Re: [PATCH 3/6] KVM: Dirty memory tracking for performant checkpointing and improved live migration

"Huang, Kai" <kai.huang@xxxxxxxxxxxxxxx> · Wed, 4 May 2016 19:45:08 +1200

On 5/4/2016 2:11 AM, Radim Krčmář wrote:
2016-05-03 18:06+1200, Huang, Kai:
Actually my concern is, with your new mechanism to track guest dirty pages,
there will be two logdirty mechanisms (using bitmap and your per-vcpu list),
which I think is not good as it's a little bit redundant, given both
mechanisms are used for dirty page logging.

I think your main concern of current bitmap mechanism is scanning bitmap
takes lots of time, especially when only few pages get dirty, you still have
to scan the entire bitmap, which results in bad performance if you runs
checkpoint very frequently. My suggestion is, instead of introducing two
logdirty data structures, maybe you can try to use another more efficient
data structure instead of bitmap for both current logdirty mechanism and
your new interfaces. Maybe Xen's log-dirty tree is a good reference.

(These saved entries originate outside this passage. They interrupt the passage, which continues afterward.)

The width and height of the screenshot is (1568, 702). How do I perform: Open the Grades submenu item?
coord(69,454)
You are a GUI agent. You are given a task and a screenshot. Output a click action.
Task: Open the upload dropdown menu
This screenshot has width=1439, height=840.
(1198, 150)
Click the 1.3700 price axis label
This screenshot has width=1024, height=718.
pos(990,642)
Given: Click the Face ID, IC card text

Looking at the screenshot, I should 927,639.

A sparse structure (buffer, tree, ...) also needs a mechanism to grow
(store new entries), so concurrent accesses become a problem, because
there has to be synchronization.  I think that per-vcpu structure
becomes mandatory when thousands VCPUs dirty memory at the same time.

Yes synchronization will be needed. But even for per-vcpu structure, we 
still need per-vcpu lock to access, say, gfn_list, right? For example, 
one thread from userspace trying to get and clear dirty pages would need 
to loop all vcpus and acquire each vcpu's lock for gfn_list. (see 
function mt_reset_all_gfns in patch 3/6). Looks this is not scalable 
neither?

                     Maybe Xen's log-dirty tree is a good reference.

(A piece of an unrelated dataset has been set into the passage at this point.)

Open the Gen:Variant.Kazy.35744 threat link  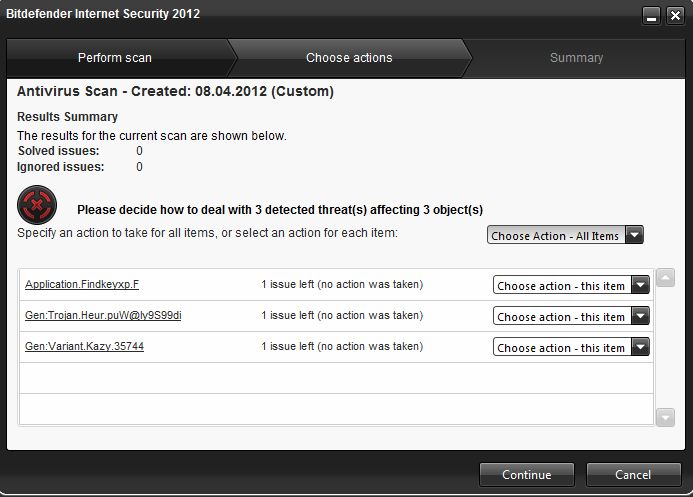coord(84,346)
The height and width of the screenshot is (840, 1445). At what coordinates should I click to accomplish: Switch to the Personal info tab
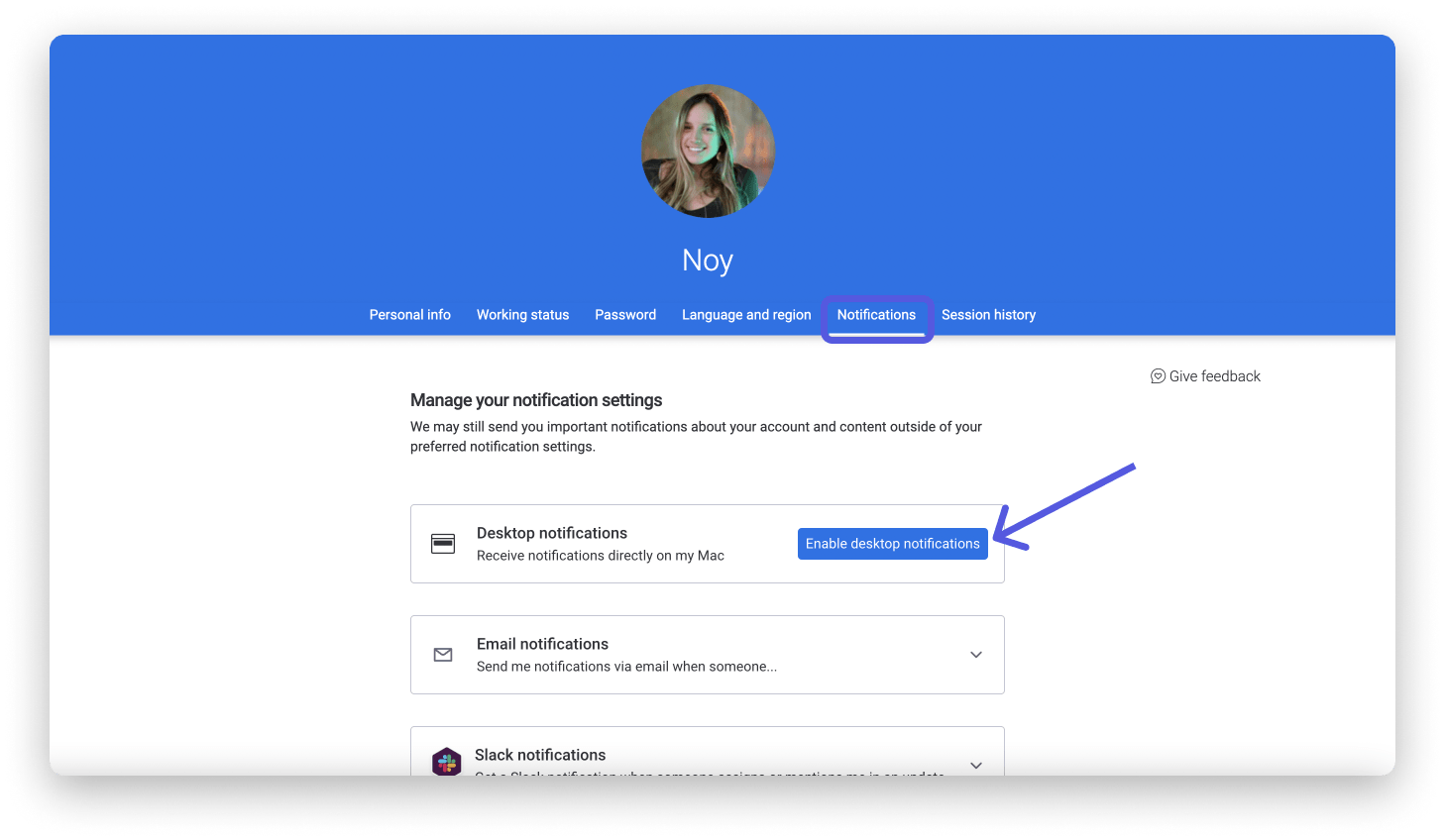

Is there some top-level overview?

From a glance at the code, it looked like GPA bitmap sparsified with
radix tree in a manner similar to the page table hierarchy.

Yes it is just a radix tree. The point is the tree will be pretty small 
if there are few dirty pages, so the scanning will be very quick, 
comparing to bitmap.

Of course this is just my concern and I'll leave it to maintainers.

I too would prefer if both userspace interfaces used a common backend.
A possible backend for that is

  vcpu -> memslot -> sparse dirty log

This is the most reasonable proposal I think, at least for the first 
step to improve performance.

We should have dynamic sparse dirty log, to avoid wasting memory when
there are many small memslots, but a linear structure is probably still
fine.

The sparse dirty log structure can be allocated when necessary so I 
don't think it will waste of memory. Take radix tree as example, if 
there's no dirty page in the slot, the pointer to radix can be NULL, or 
just root entry.

We don't care which vcpu dirtied the page, so it seems like a waste to
have them in the hierarchy, but I can't think of designs where the
sparse dirty log is rooted in memslot and its updates scale well.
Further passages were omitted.